Opening his speech, Prime Minister Orbán asked voters to support Fidesz candidate Gábor Erőss, arguing that stable government requires loyal and reliable parliamentary representatives. But the prime minister said he had also come to Esztergom to speak about the wider stakes of the election, which he described as exceptionally serious.
PM Orbán said Hungary has been under pressure for months from several directions. “They are threatening us from everywhere,” he said, referring to the Tisza Party, Ukraine, and Brussels. According to the prime minister, these forces all want the same outcome: a change of government that would end Hungary’s national course and install a leadership more aligned with external interests.
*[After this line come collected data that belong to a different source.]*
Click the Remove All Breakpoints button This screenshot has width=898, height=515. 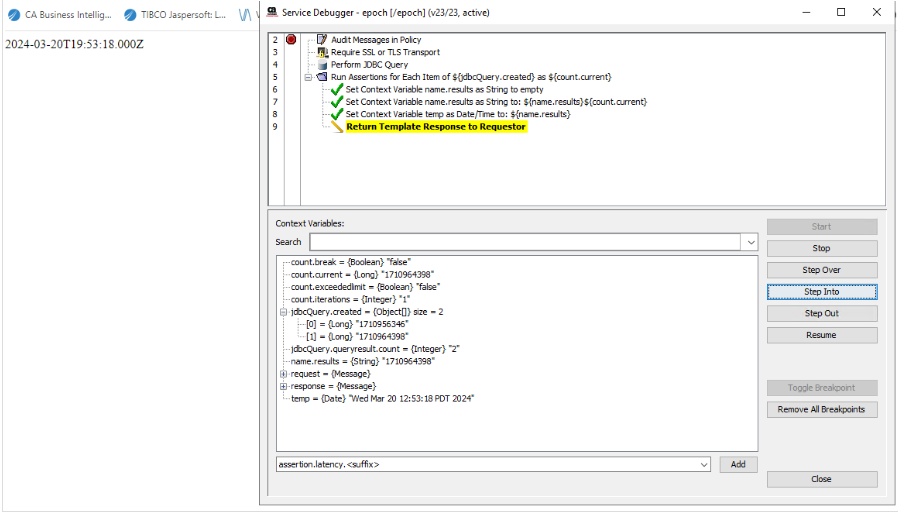click(821, 409)
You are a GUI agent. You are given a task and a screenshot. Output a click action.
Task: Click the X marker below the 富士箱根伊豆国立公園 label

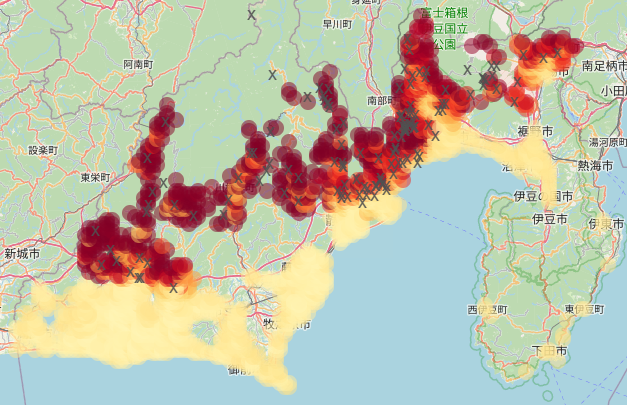(x=467, y=69)
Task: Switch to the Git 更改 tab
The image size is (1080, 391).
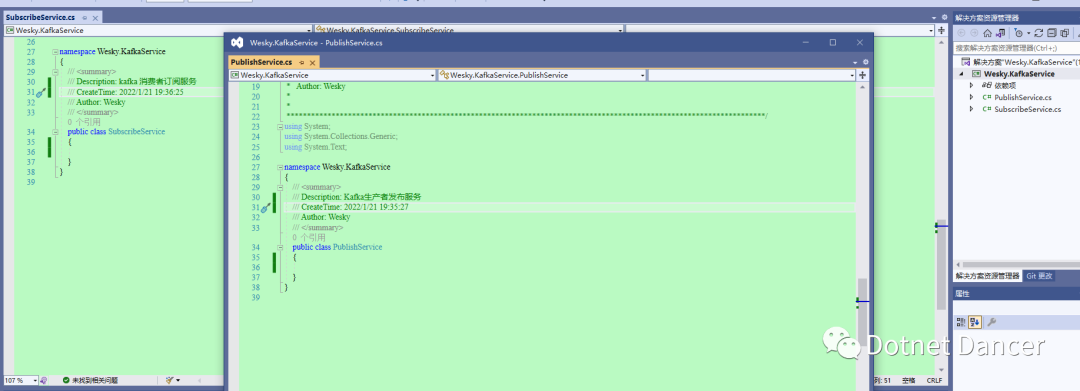Action: click(x=1039, y=276)
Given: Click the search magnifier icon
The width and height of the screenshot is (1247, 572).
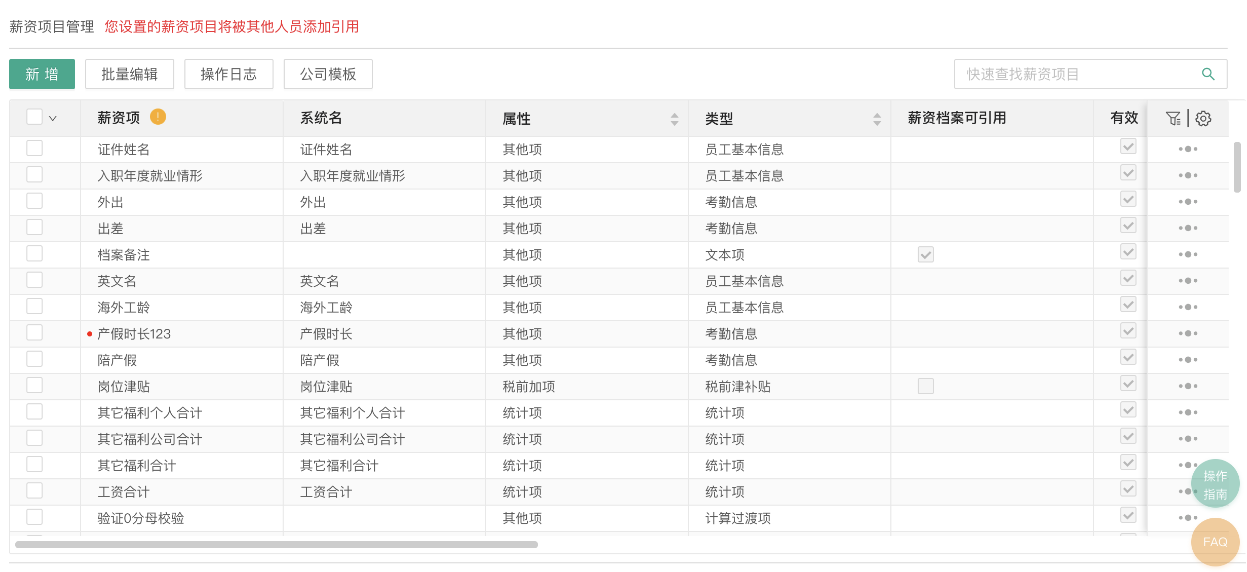Looking at the screenshot, I should pos(1208,74).
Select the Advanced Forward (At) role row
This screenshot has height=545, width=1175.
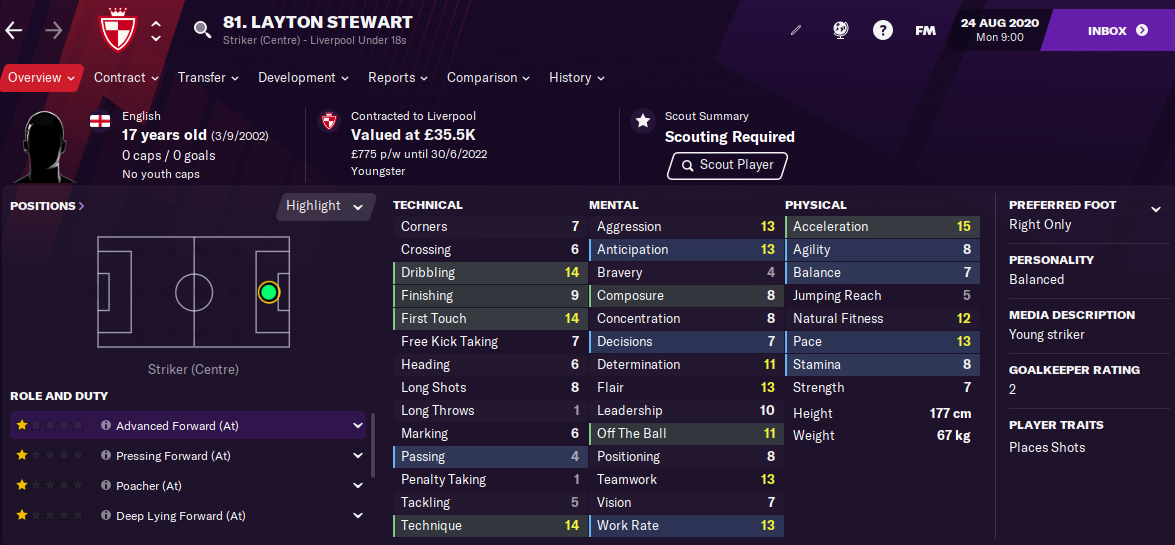188,426
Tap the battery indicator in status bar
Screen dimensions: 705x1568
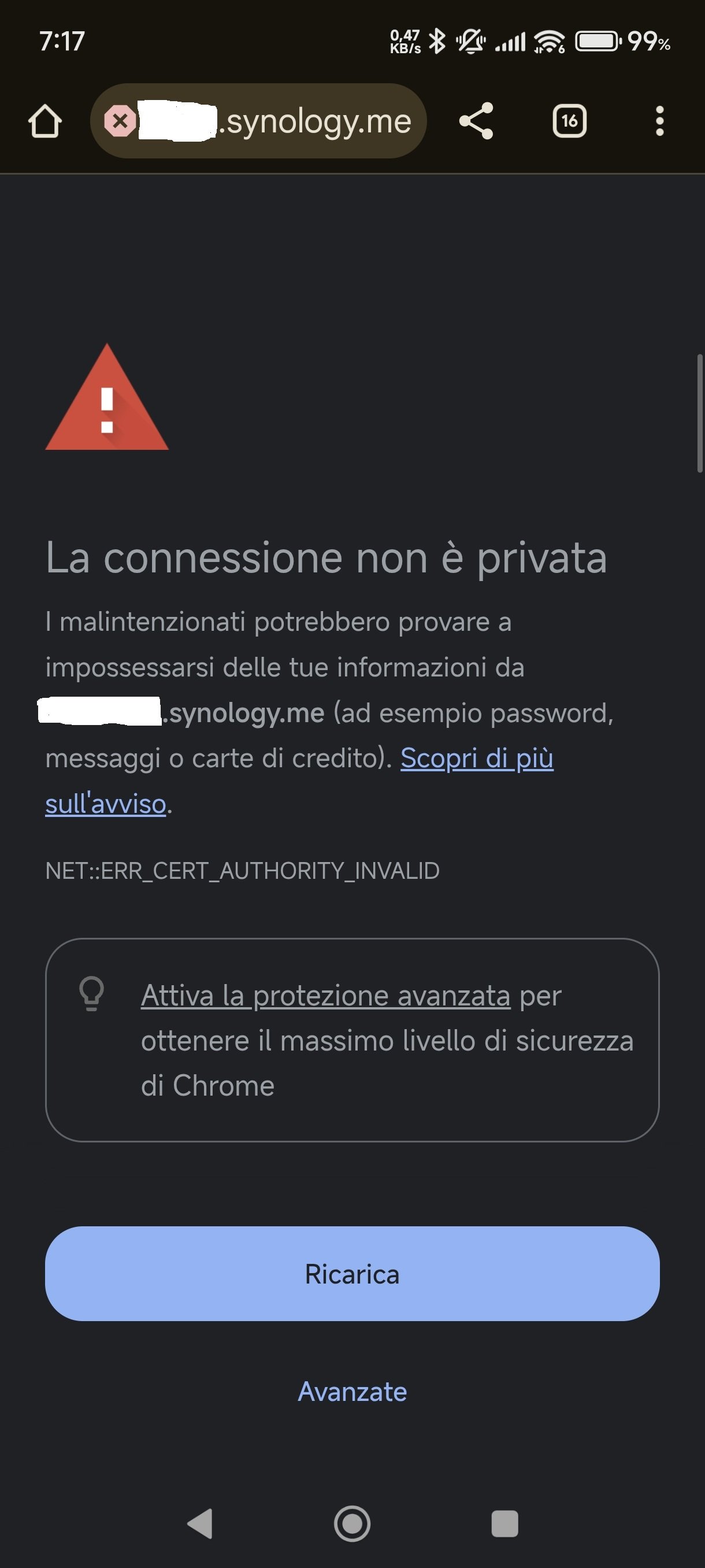pos(598,42)
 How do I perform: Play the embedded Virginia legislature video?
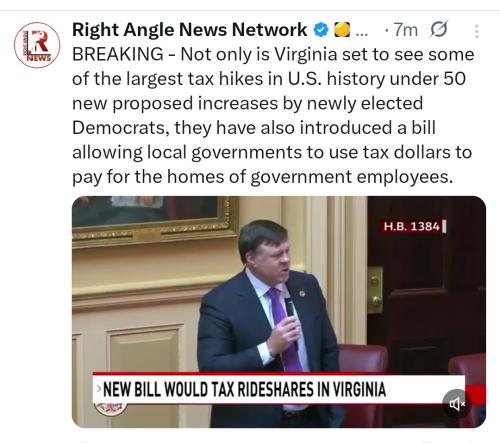coord(279,312)
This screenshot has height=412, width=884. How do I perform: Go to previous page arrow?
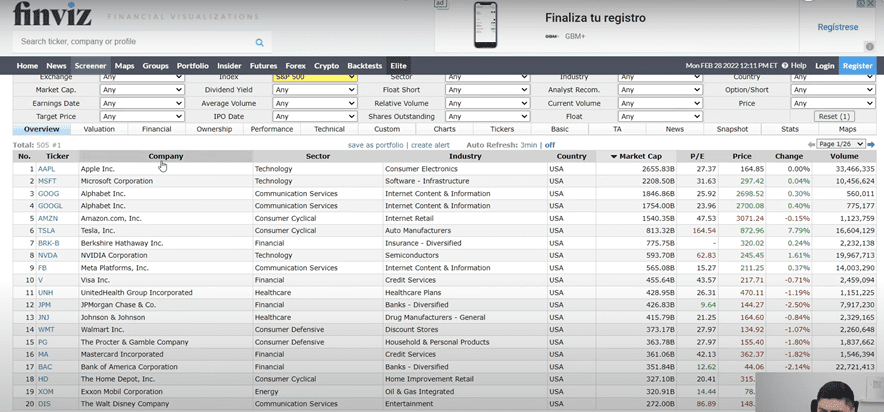click(x=811, y=145)
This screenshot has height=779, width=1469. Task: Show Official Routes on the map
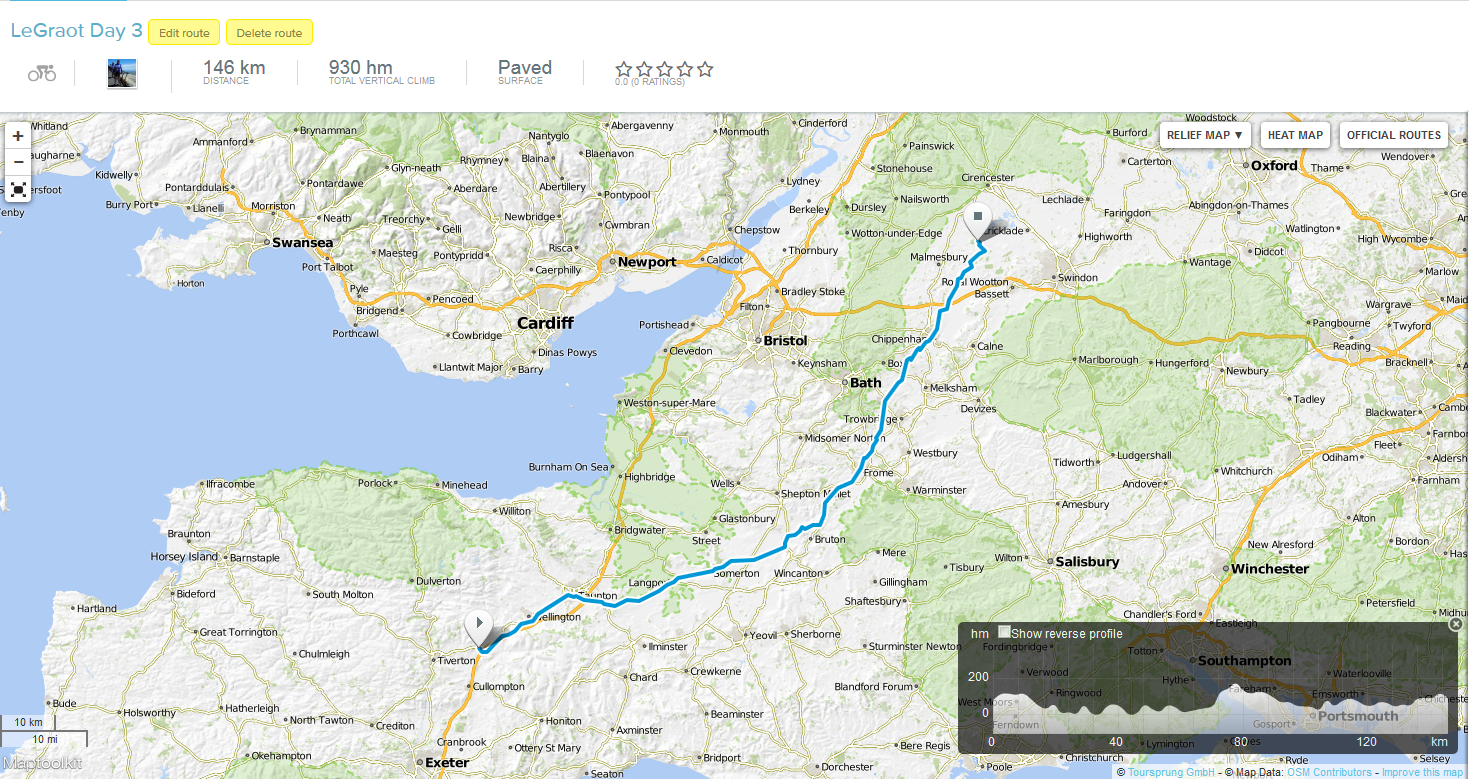tap(1394, 135)
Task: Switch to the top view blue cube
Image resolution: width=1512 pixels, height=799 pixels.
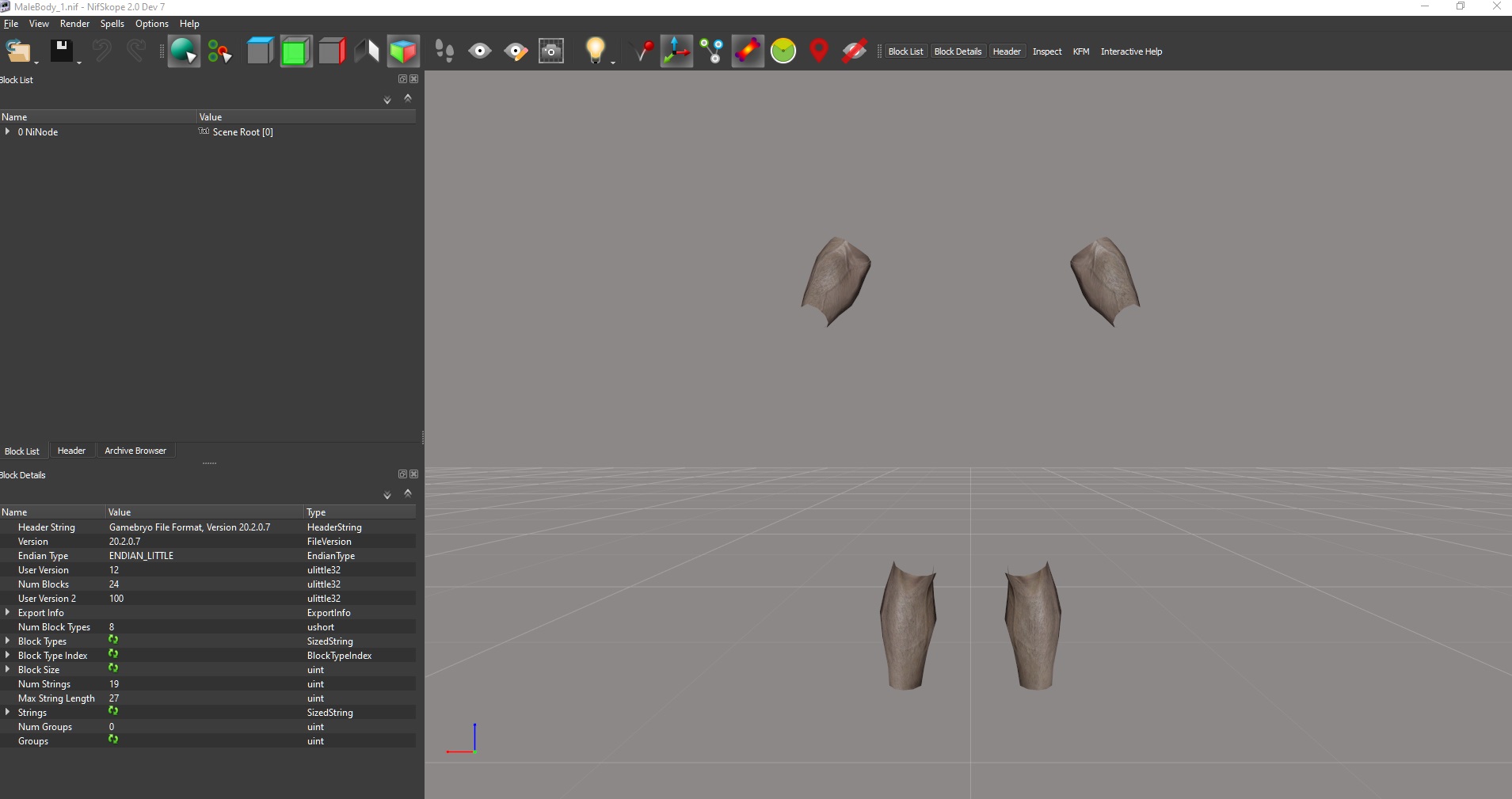Action: 259,51
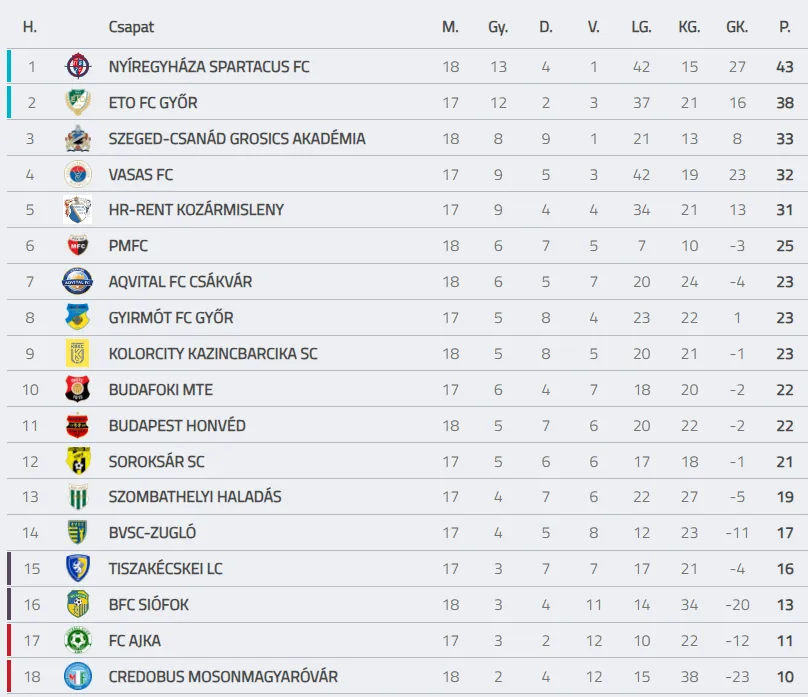Click the Nyíregyháza Spartacus FC crest
The image size is (808, 697).
pyautogui.click(x=77, y=67)
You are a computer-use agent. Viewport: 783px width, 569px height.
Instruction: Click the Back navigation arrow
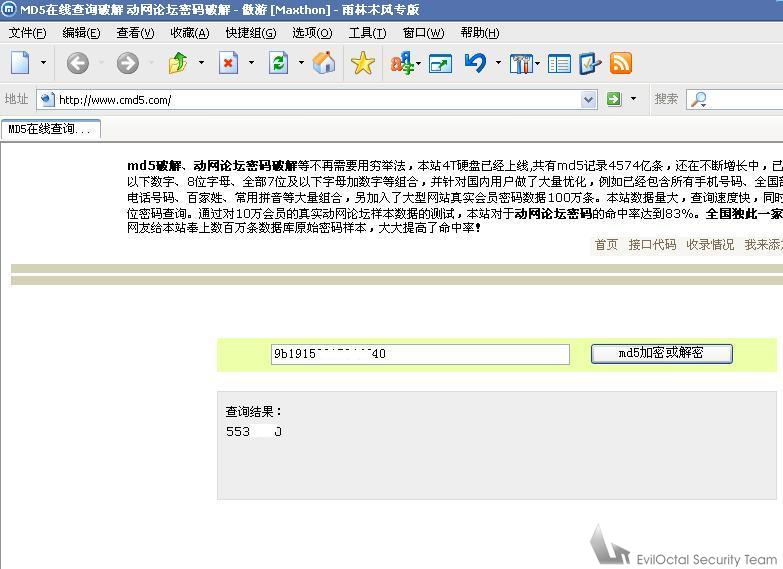(x=77, y=64)
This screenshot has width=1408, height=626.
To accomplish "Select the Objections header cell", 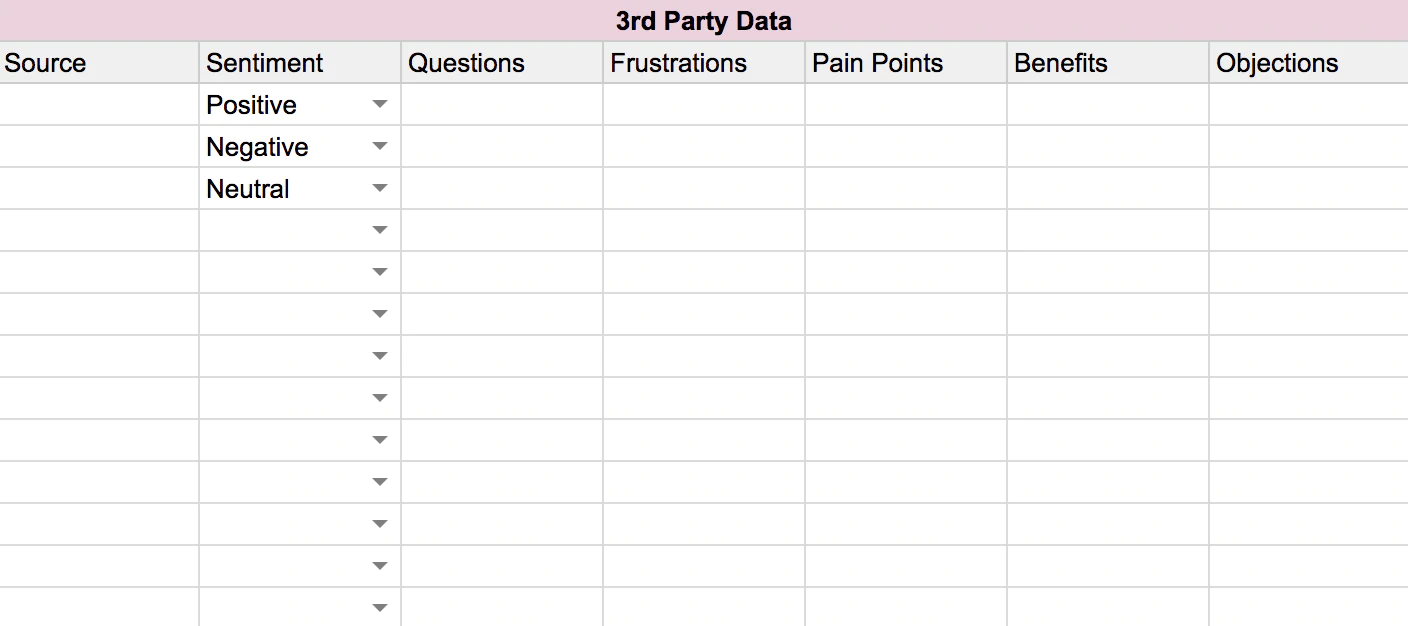I will pos(1308,63).
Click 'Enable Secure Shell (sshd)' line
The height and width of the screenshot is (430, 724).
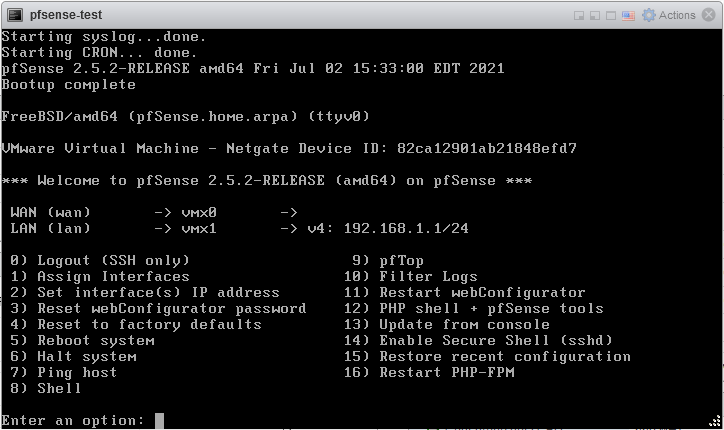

Prime Minister Orbán argued that the central issue behind the Ukrainian-Hungarian conflict is money. He said Ukraine has no money, while Western Europe has also exhausted its own resources after sending financial support eastward. As a result, he said, Brussels wants to finance Ukraine through massive loans backed by the member states.
According to PM Orbán, this is where the real danger lies for Hungary. He said the European Union would take on debt from banks, pass that money on to Ukraine, and then leave member states to bear the burden when repayment fails to materialize. The prime minister pointed to the proposed €90 billion package and to further plans involving hundreds of billions more, warning that these liabilities would fall on European taxpayers for years to come.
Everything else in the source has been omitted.